== EXERCISE DATA ==
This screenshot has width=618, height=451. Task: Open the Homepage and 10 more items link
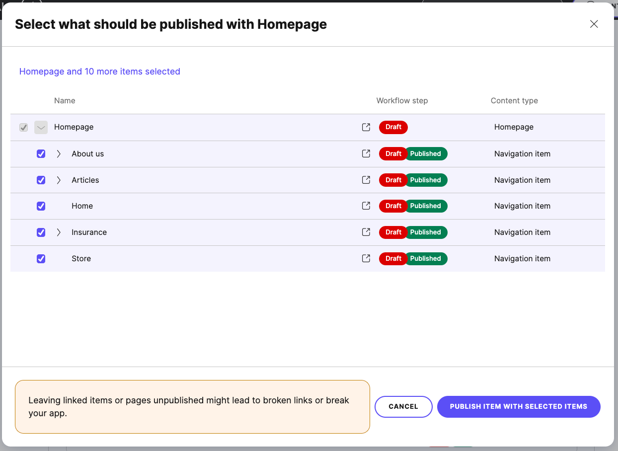[x=99, y=72]
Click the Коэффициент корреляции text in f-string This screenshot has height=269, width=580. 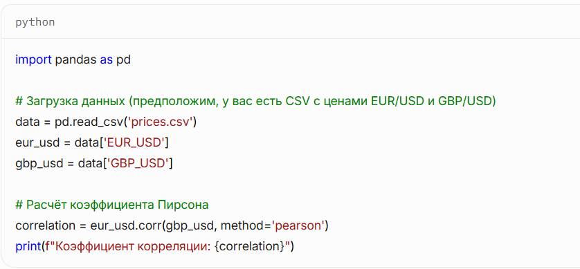tap(132, 245)
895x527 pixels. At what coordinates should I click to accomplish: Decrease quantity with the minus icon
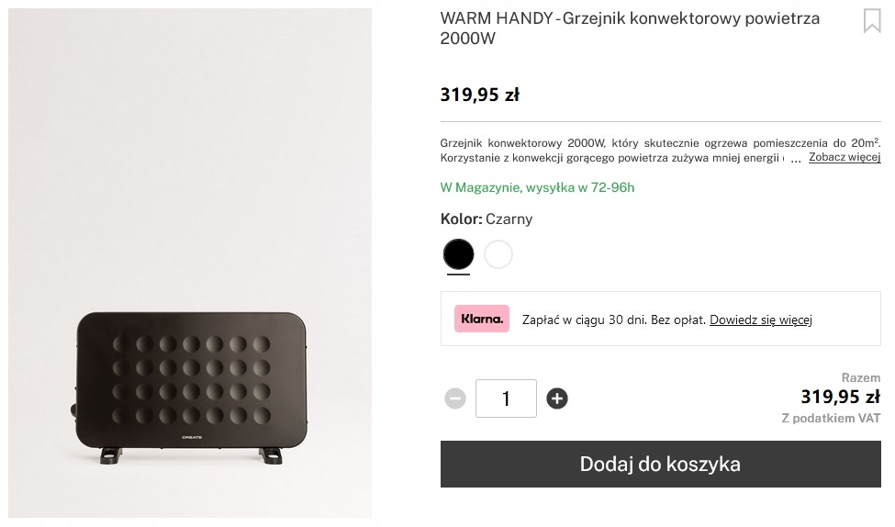click(455, 398)
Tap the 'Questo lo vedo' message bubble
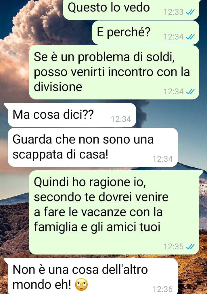This screenshot has width=207, height=294. tap(131, 10)
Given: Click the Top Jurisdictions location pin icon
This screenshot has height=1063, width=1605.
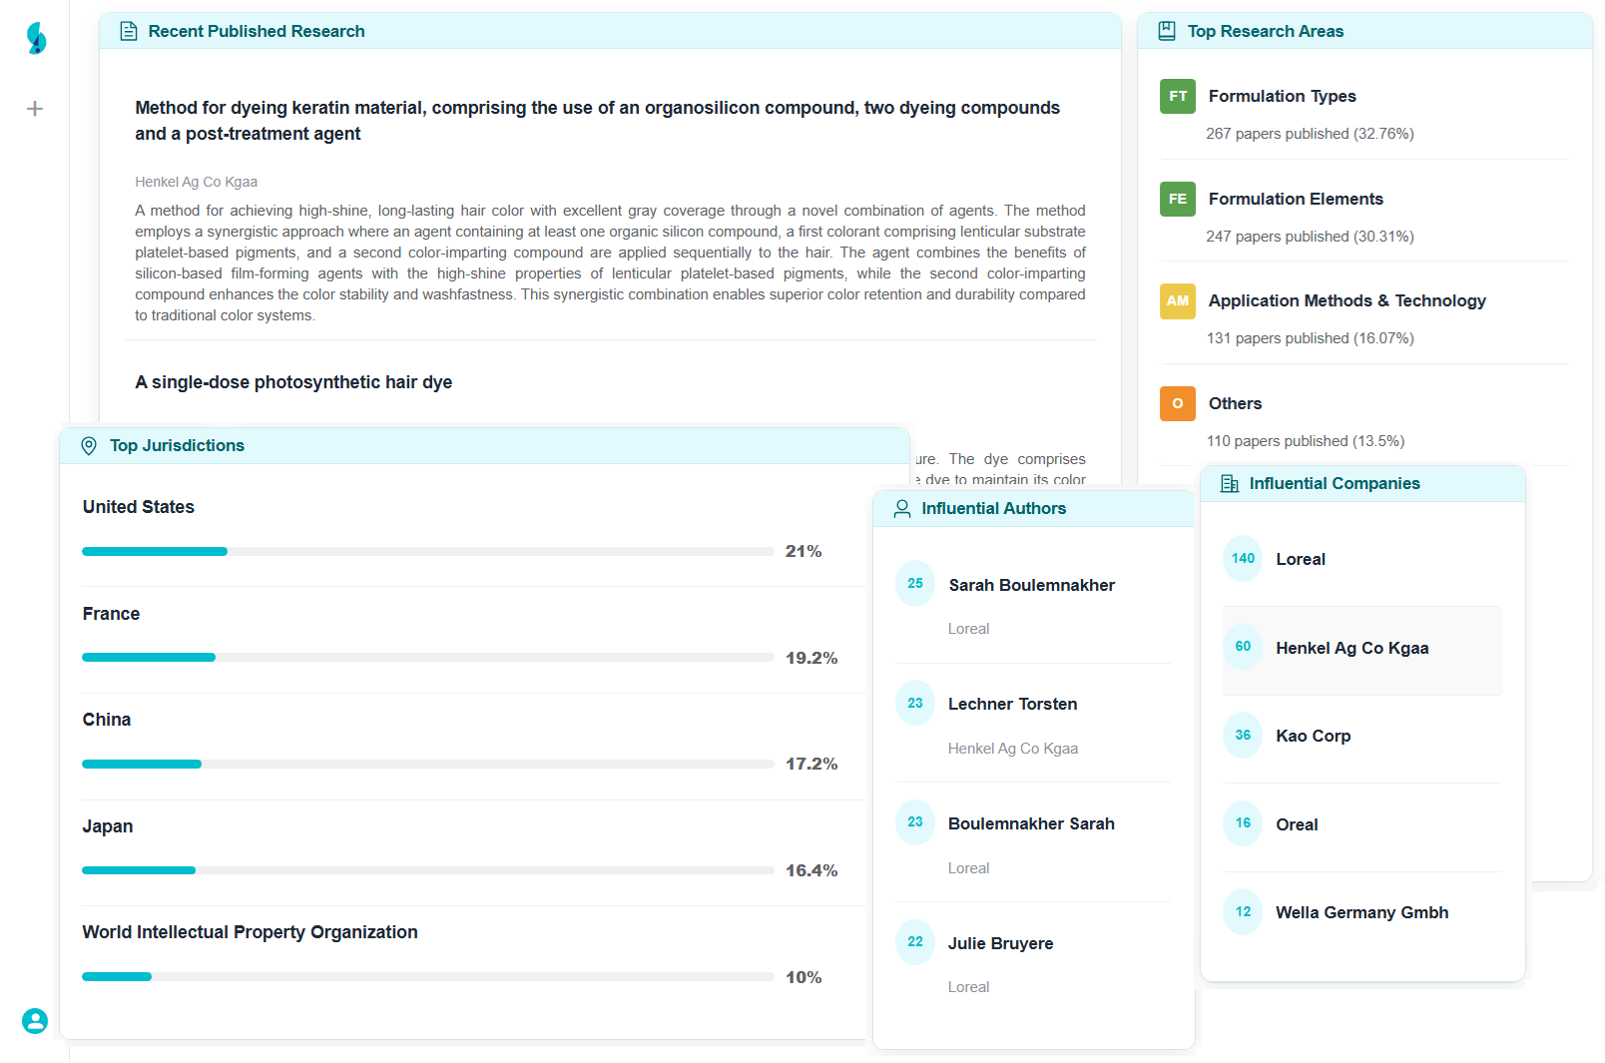Looking at the screenshot, I should coord(89,446).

== ABOUT THIS EXERCISE ==
Each line from the one that contains "Tap the 'Questo lo vedo' message bubble" through the end of the records should be restated exactly; include both end lines and leave any pictures out.

== SOLVED PROBLEM ==
Tap the 'Questo lo vedo' message bubble
This screenshot has width=207, height=294. tap(131, 10)
Given: Click the Top Jurisdictions location pin icon
This screenshot has height=1063, width=1605.
Looking at the screenshot, I should coord(89,446).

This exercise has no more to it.